In the title tri-substituted thio­urea derivative, C13H18N2O3S, the thione-S and carbonyl-O atoms lie, to a first approximation, to the same side of the mol­ecule [the S—C—N—C torsion angle is −49.3 (2)°]. The CN2S plane is almost planar (r.m.s. deviation = 0.018 Å) with the hy­droxy­ethyl groups lying to either side of this plane. One hy­droxy­ethyl group is orientated towards the thio­amide functionality enabling the formation of an intra­molecular N—H⋯O hydrogen bond leading to an S(7) loop. The dihedral angle [72.12 (9)°] between the planes through the CN2S atoms and the 4-tolyl ring indicates the mol­ecule is twisted.
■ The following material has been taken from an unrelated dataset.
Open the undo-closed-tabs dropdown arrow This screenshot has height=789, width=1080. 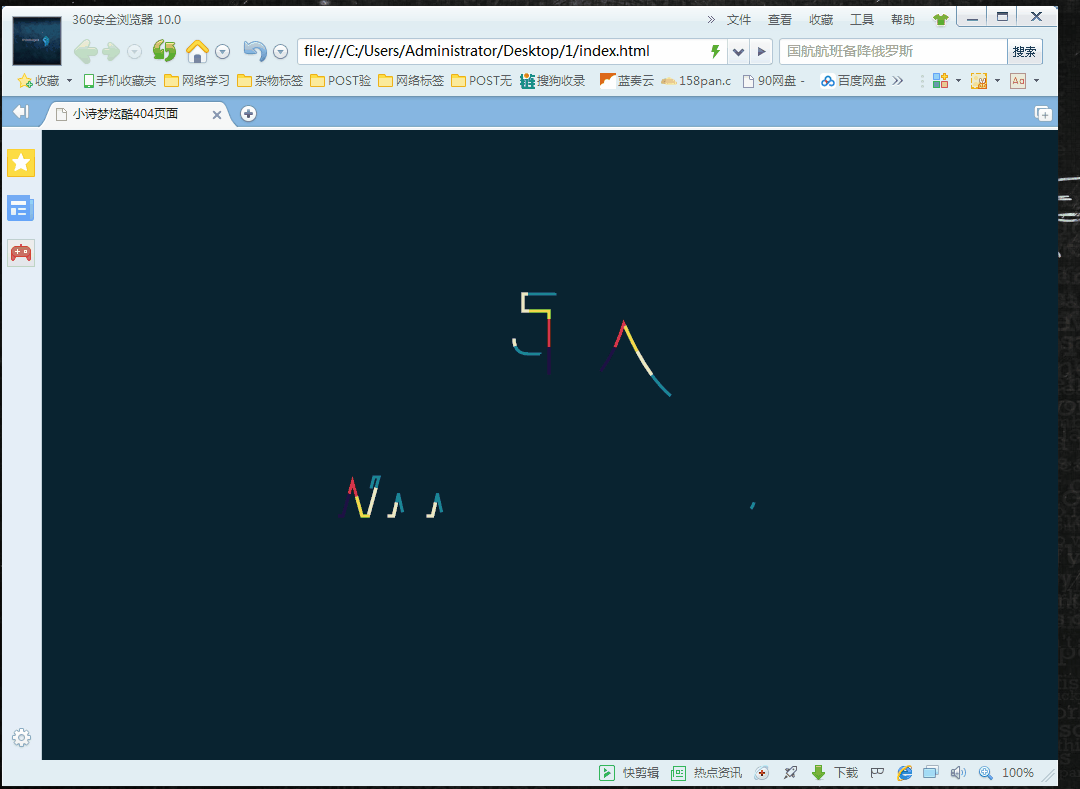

The experimental mol­ecular structure is close to the gas-phase, geometry-optimized structure calculated by DFT methods. In the mol­ecular packing, hydroxyl-O—H⋯O(hydrox­yl) and hydroxyl-O—H⋯S(thione) hydrogen bonds lead to the formation of a supra­molecular layer in the ab plane; no directional inter­actions are found between layers. The influence of the specified supra­molecular inter­actions is apparent in the calculated Hirshfeld surfaces and these are shown to be attractive in non-covalent inter­action plots; the inter­action energies point to the important stabilization provided by directional O—H⋯O hydrogen bonds.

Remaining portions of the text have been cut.